My first job was as a stamp collector. Not the kind that is an archaeologist of postal history. The kind that values stamps of credibility more than anything else. My first JOB job was actually working on the shop floor of a high street optician. But growing up in the UK as the daughter of two immigrants, I became laser focused on stamp collecting as a means to (1) make their hard work worthwhile and (2) feel a greater sense of belonging in an environment where I often felt out of place.
But after collecting my first stamp at the University of Oxford and then scooping up a second at LinkedIn, I suddenly stopped collecting stamps. I realised that the pursuit of societal stamps of approval wasn’t actually enabling me to take risks or double down on anything I really believed in. No. It was just making me a world-class acquirer of safety nets. Boy, was I good at that (and no, Mum, I’m not going back to LinkedIn). Safety Net Acquisition is one of the more common immigrant professions because it allows you to maximise optionality while reducing risk. But what does the potent lure of optionality not want us to know?
I like to think of optionality as having the temporary right to tentatively step through many doors with one foot. In contrast, commitment is feeling obliged to choose one immediately, jump through and slam the door behind us without a second glance. Ideally you’d have a healthy balance of both, and hopefully in that order. But now, teetering at the edge of a doorframe has become our new favourite addiction.

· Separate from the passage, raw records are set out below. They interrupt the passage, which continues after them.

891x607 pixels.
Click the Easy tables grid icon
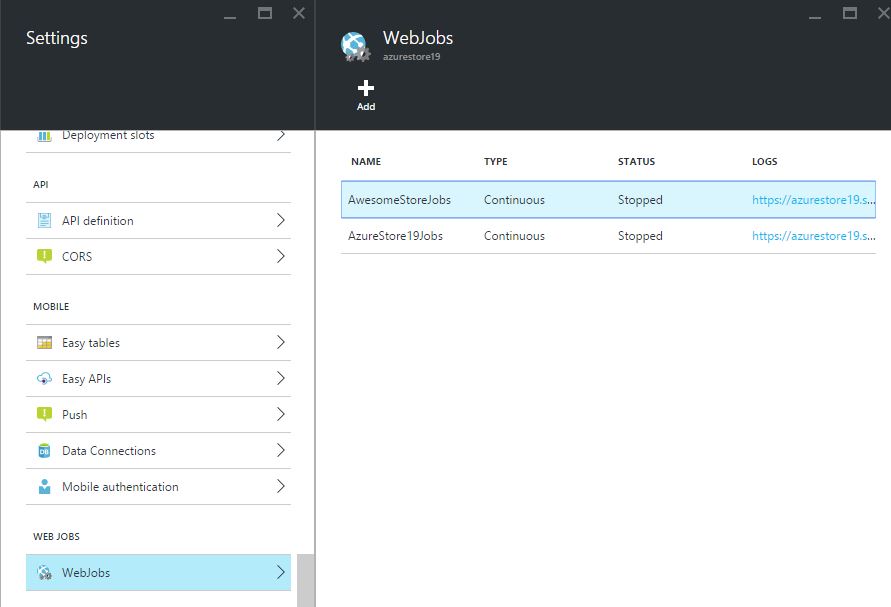pos(44,343)
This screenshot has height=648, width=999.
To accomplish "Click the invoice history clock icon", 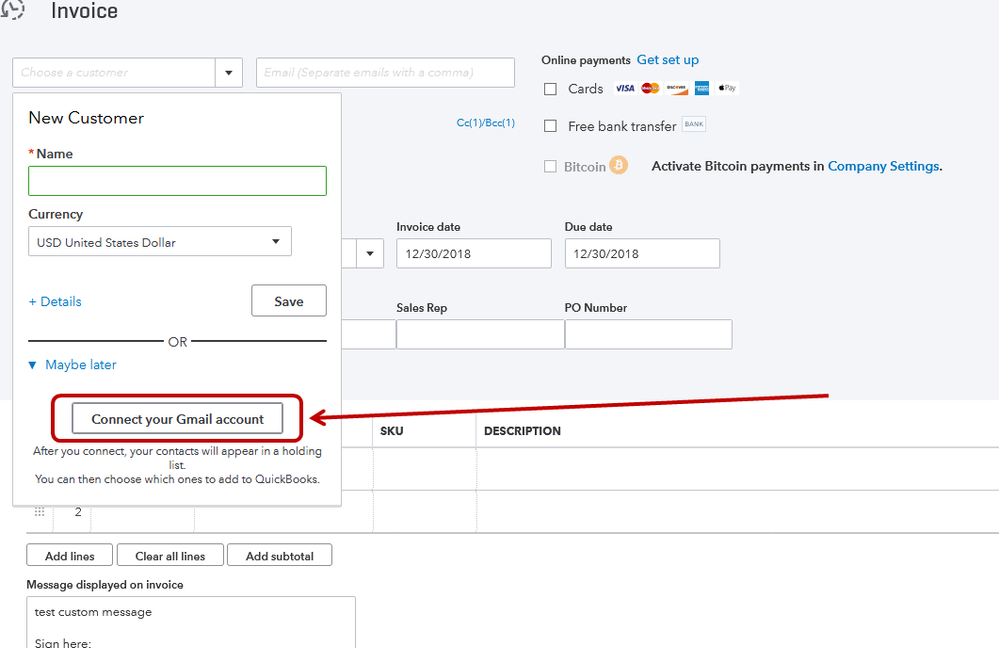I will click(x=14, y=9).
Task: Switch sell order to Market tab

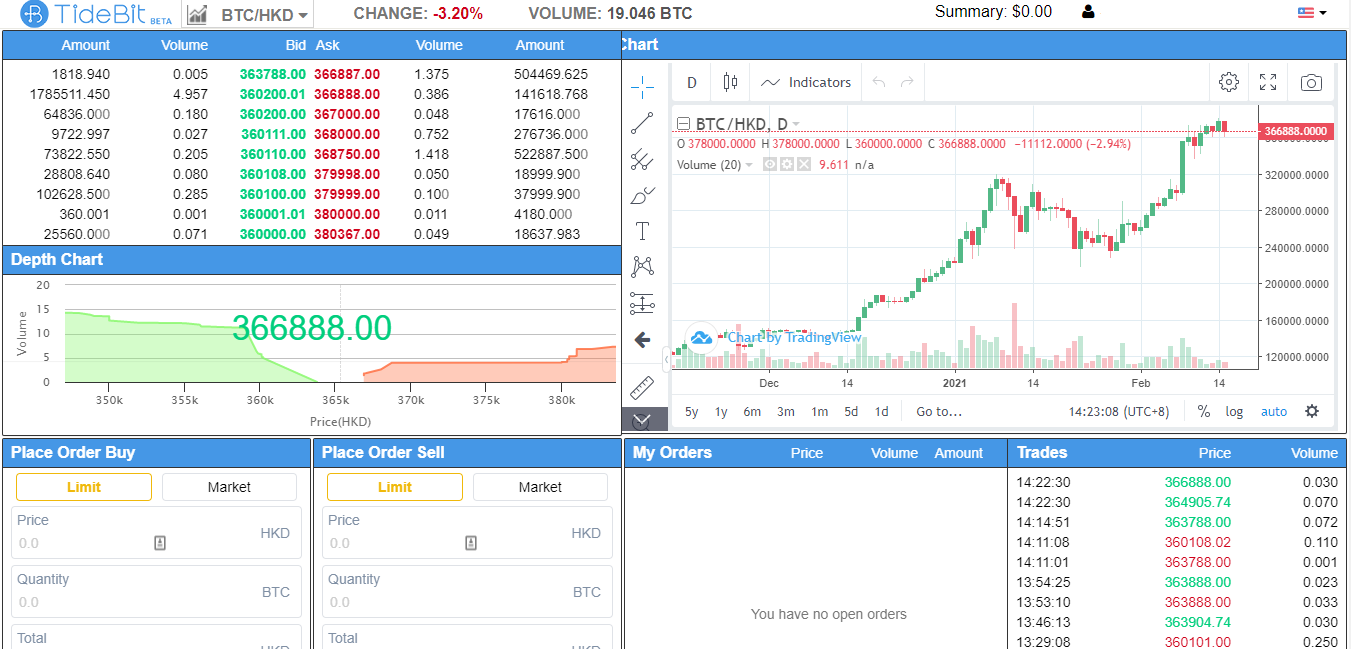Action: [540, 487]
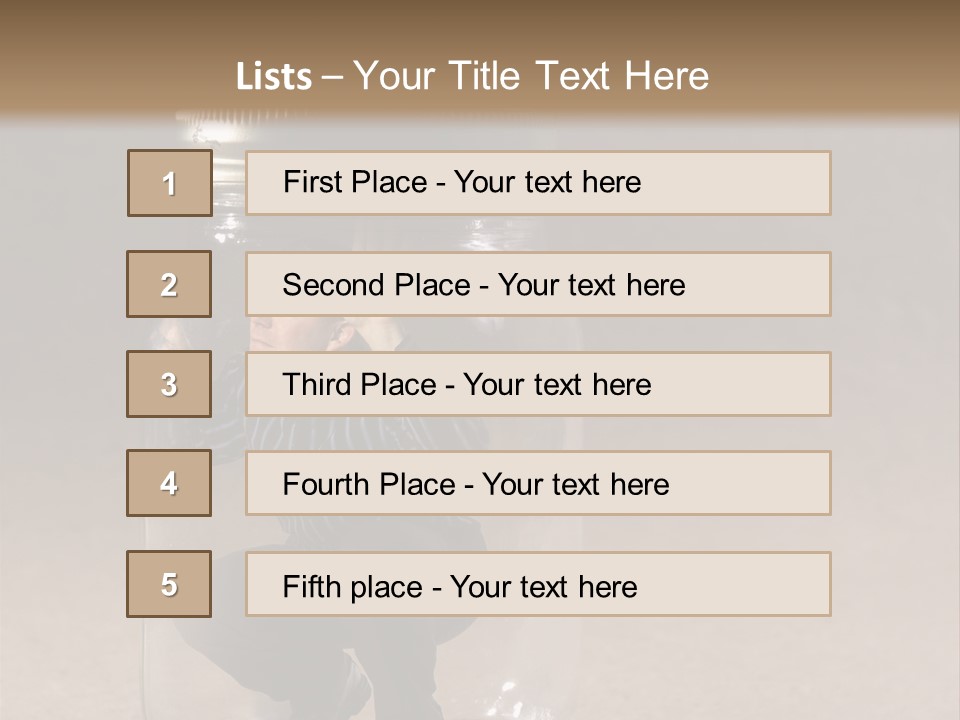960x720 pixels.
Task: Click the brown header banner
Action: pos(480,58)
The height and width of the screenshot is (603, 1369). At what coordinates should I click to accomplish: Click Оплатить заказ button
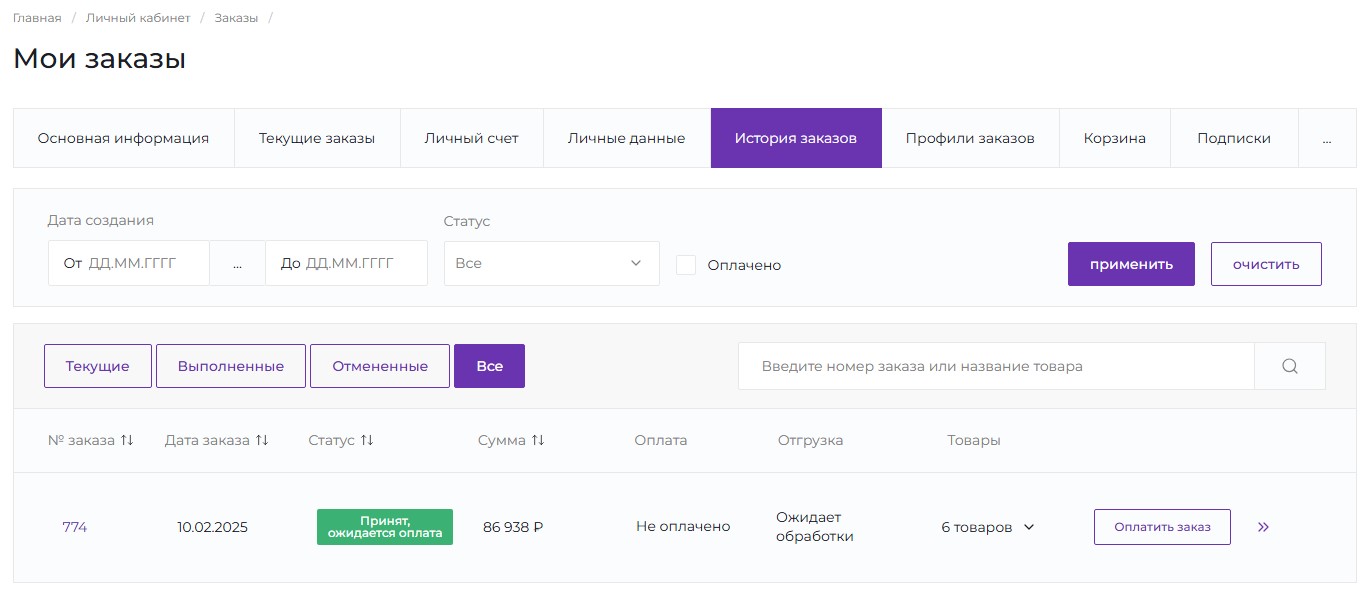pyautogui.click(x=1162, y=527)
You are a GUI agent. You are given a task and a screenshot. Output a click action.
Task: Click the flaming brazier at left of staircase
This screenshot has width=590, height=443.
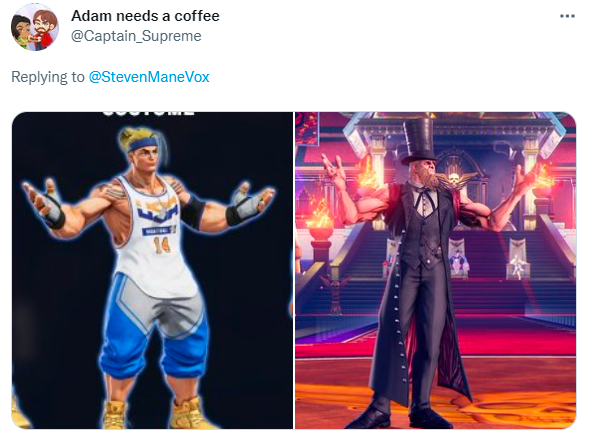pyautogui.click(x=319, y=220)
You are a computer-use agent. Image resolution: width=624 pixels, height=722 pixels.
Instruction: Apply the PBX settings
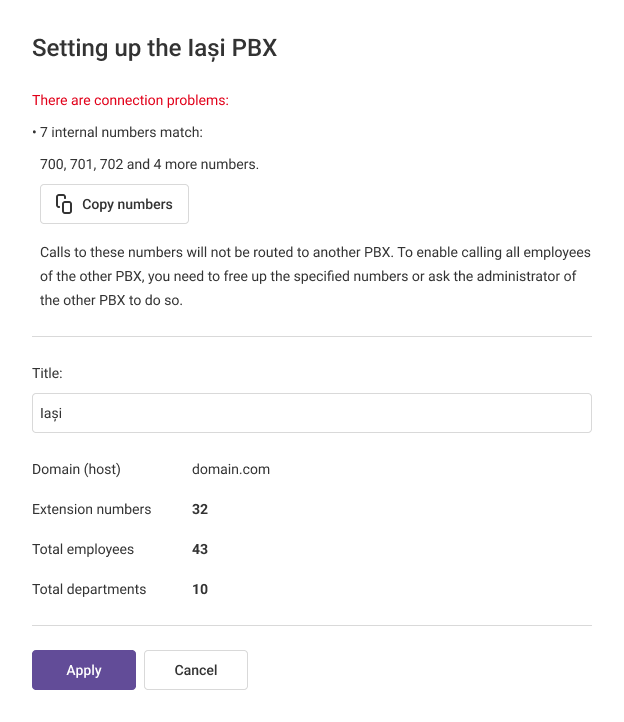[x=84, y=670]
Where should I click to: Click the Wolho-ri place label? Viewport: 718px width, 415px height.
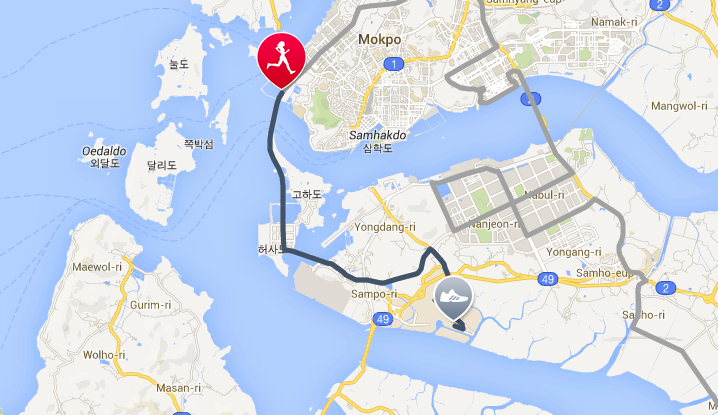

Why? Because we outsource our taste and decision-making to algorithms, influencers, and cancel culture-wielding echo chambers, which offer us an endless supply of tantalising options. We don’t gift ourselves the headspace, time or blissful boredom to figure out which doors are actually important to us, let alone whether we want to open or close them. Better to cut our losses and teeter.
But the longer we outsource our decisions, the more exposed we become to new options, the stronger our fear of commitment gets and the more hazy our true desires become. It therefore becomes easier to continue outsourcing our decisions and relentlessly pursuing optionality. A self-perpetuating cycle.
What magic might unfold if we were to reframe our conception of commitment and give ourselves the space to uncover our true preferences?